「宅配ポスト」は疲労困憊する配達員を救うか

EC(ネット販売)の隆盛で拡大の一途をたどる宅配便市場。だが、宅配業者はその取り扱いに頭を悩ませており、素直に喜べないのが現状だ。

 2016年度の宅配便の個数は37.4億個と、この5年間で15%増えた。経済産業省によると、2010年に7.7兆円だったEC市場は2015年には13.8兆円(62%増)にまで膨らんだ。

 宅配大手のヤマトホールディングスの決算も順調だ。10月31日に発表された中間決算は、売上高7066億円(前年同期比3.3%増)、営業利益209億円(同16.4%増)だった。前期は「宅急便コンパクト」や「ネコポス」など新サービスの広告費等がかさんだ反動はあるものの、宅急便個数が1割近く増えたことが好決算の主要因だ。

■ECの増加で単価に下押し圧力

 とはいえ、ECは小型物品の割合が多いため、1個当たりの単価は低くなりがち。宅配業者は、ECの荷物が増えれば増えるほど単価に下押し圧力がかかってくるというジレンマを抱えている。

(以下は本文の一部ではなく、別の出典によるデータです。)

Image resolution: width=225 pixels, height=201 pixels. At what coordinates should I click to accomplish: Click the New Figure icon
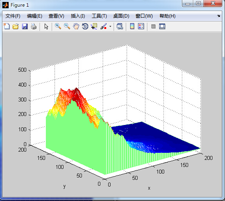tap(7, 27)
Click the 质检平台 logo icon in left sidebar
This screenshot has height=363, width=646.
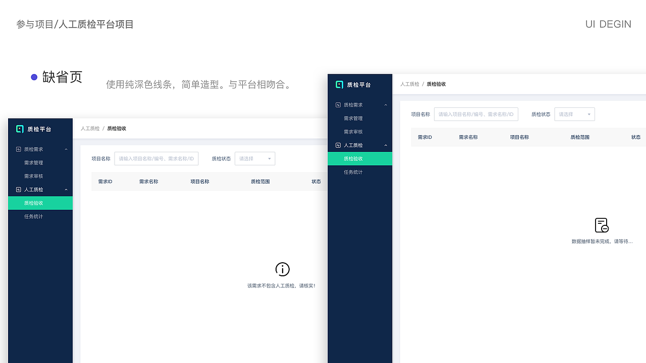point(19,129)
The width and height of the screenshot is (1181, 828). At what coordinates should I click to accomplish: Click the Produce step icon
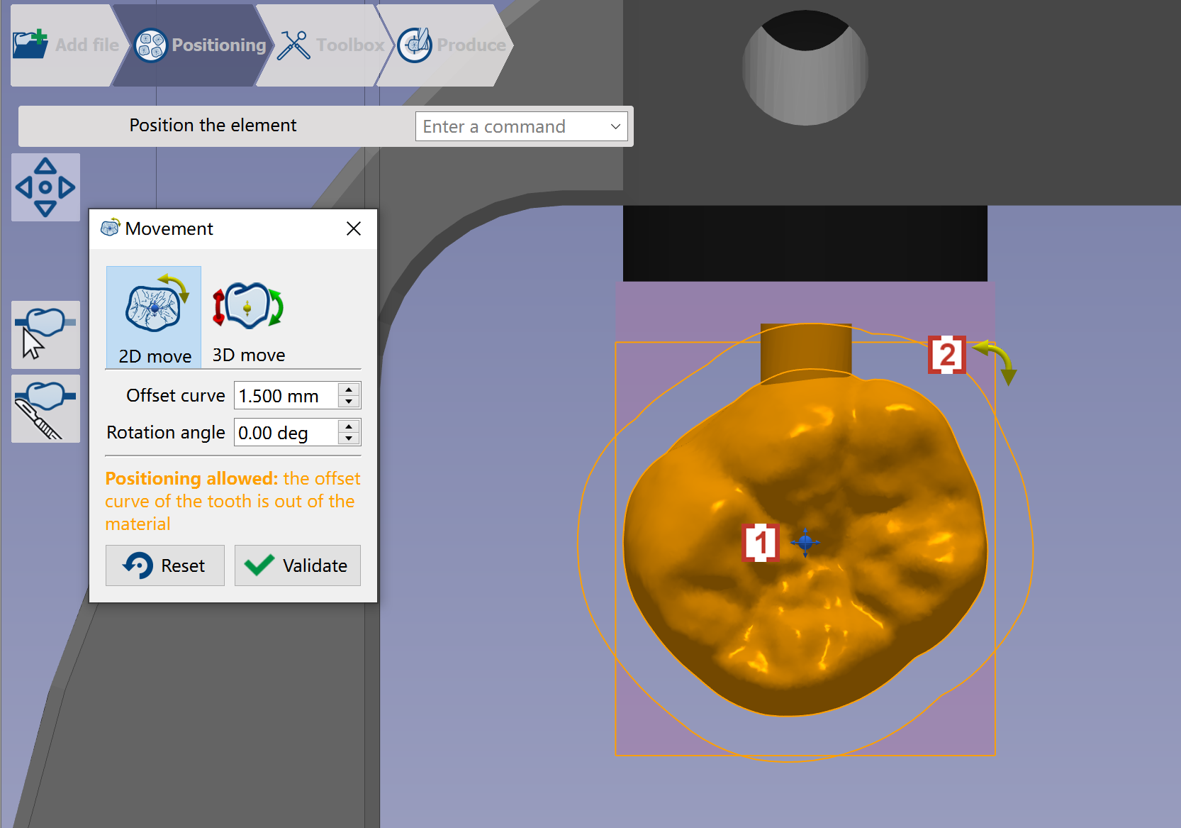coord(415,45)
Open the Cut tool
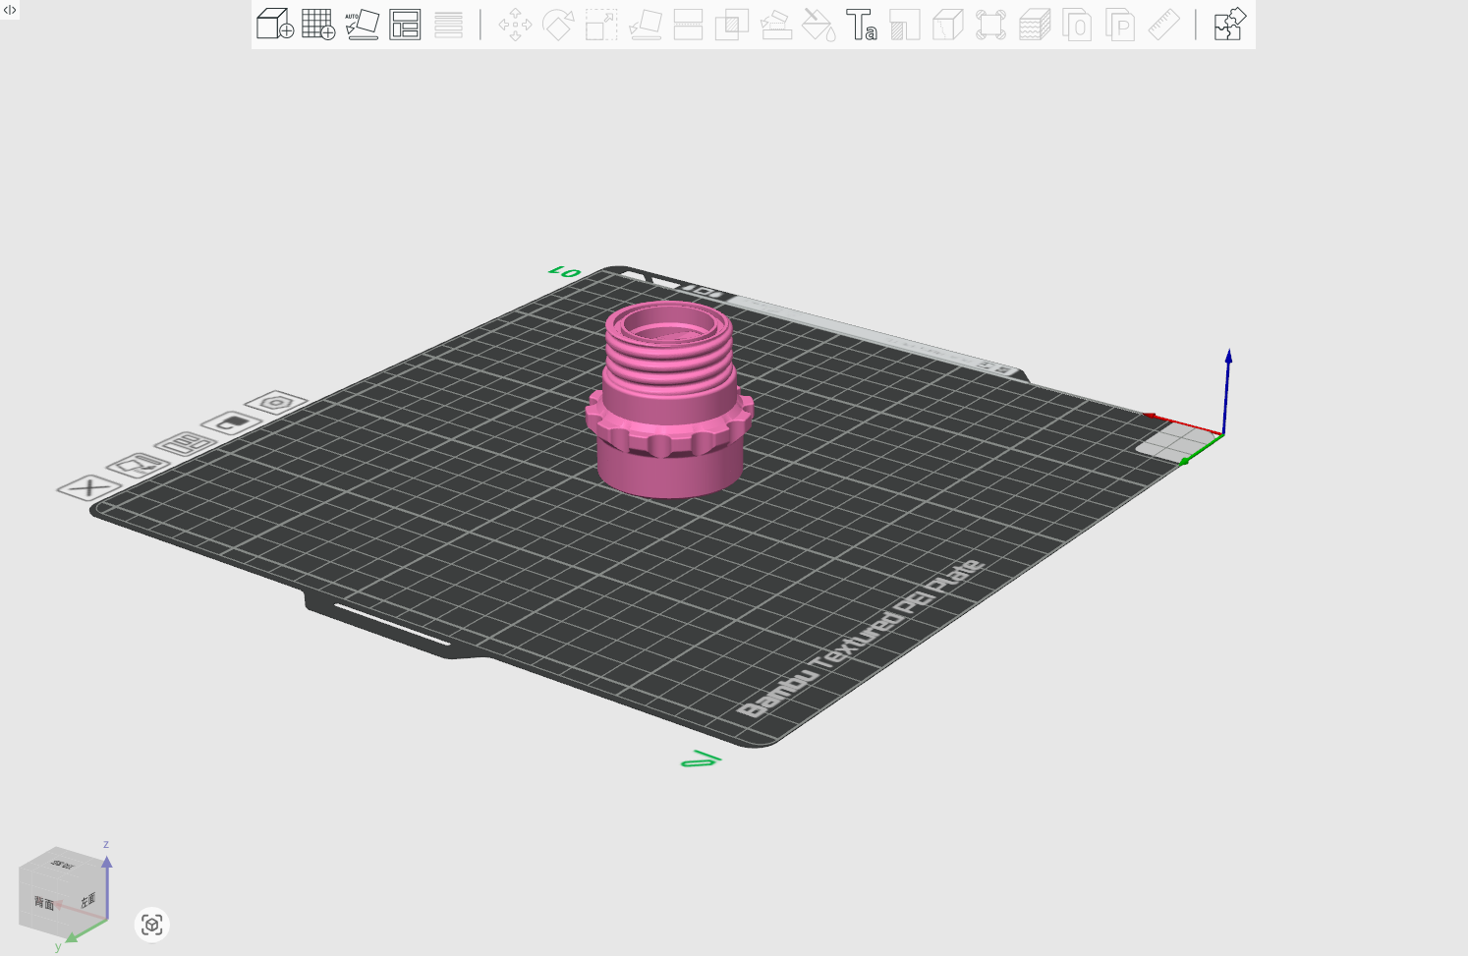Viewport: 1468px width, 956px height. tap(688, 24)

 ヤマト運輸、佐川急便、日本郵便の宅配便大手3社は2013年以降、料金の適正化として値上げを行ってきた。だが、「配送料無料などのEC事業者間での競争が激化しており、宅配業者への値下げ圧力は厳しい」(アナリスト)。実際、ヤマトはEC通販事業者の大口先の物量が増えていることに加え、(宅急便コンパクトなどの)小型の宅配サービスが拡大しているため、今期の宅急便単価は557円と前期比3.6%下がると予想している。

 佐川急便は、不採算を理由に2013年にEC最大手のアマゾンとの取引を中止するなど、ECとは一定の距離を置き、単価は前期まで3年連続で改善した。だが、2016年度の宅配便個数はヤマトの6.7%増、日本郵便(ゆうパック)の5.8%増に対し、0.2%増と横ばいにとどまった。

各社の打開策とは?

 EC市場が拡大する中でも利幅を確保するべく、各社が取り組みを強化しているのが再配達の削減だ。国土交通省によると、宅配便の約2割が再配達になっているという。これは年間で約1.8億時間の労働時間、9万人分の労働力に相当する(国土交通省の試算)。ドライバーが恒常的に不足する中、再配達を減らすことができれば業務の効率化やドライバーの疲弊を抑制することができる。

 再配達の削減施策の代表的なものが、コンビニでの受け取りだ。受け取り先をコンビニに指定してもらえれば、配達員はコンビニへの一度の配達で済ませられる。受け取り側も、宅配業者の配達時間(通常8時から21時)以外の時間でも荷物を受け取れるため利便性が上がる。また、配達員に自宅まで運んでもらうことに抵抗を感じる、一人暮らしの女性などの利用も多いという。

■宅配ロッカーを主要駅に設置

 そして最近、じわじわと増え始めたのが宅配ロッカーだ。宅配ロッカーは駅やショッピングセンターなどに設置される、24時間いつでも受け取り可能な宅配便受け渡し棚だ。EC注文時や再配達を依頼する際、受け取り先を宅配ロッカーに指定する。ロッカーに荷物が届くと、開錠用の暗証番号がメールで届き、荷物が受け取れる仕組みだ。

 ヤマト運輸は5月、欧米を軸に宅配ロッカー事業を展開しているフランスのネオポストグループと合弁会社を設立、宅配ロッカー「PUDO」(プドー、Pick up & Drops off stationの略)の事業をスタートした。利用可能な宅配業者を限定しないオープン型を標榜し、ヤマト運輸に加え、一部地域では佐川急便でも利用が始まっている。

 現在、JR池袋駅や東京メトロ、阪神電鉄などの駅中心に約40カ所に設置されており、2022年度には5000台を目指して拡大する予定だ。本格展開前に都内で行ったテスト運用では、再配達削減効果が確認されており、浸透すればさらなる効果が期待できるという。

 日本郵便でも、楽天市場などでの購入商品を受け取れる宅配ロッカー「はこぽす」を、昨年から郵便局内に設置。今年は渋谷駅をはじめとした京王線沿線の駅に広げたほか、関東圏外への設置も進めている。日本郵便のみの利用を想定したものだが、他業者も利用できるようオープン化も検討している。

 宅配ロッカーで受け取る場合、受け取り側に別途発生する負担はない。オープン化しているPUDOのビジネスモデルは、宅配業者がロッカースペースをレンタルする賃貸収入でまかなうもので、黒字化は3年をメドとしている。設置数を増やし狙い通りの再配達削減効果を得られるか。定着するまでに事業が存続するためにも、他の宅配業者が呼応して足並みがそろうことが大前提になる。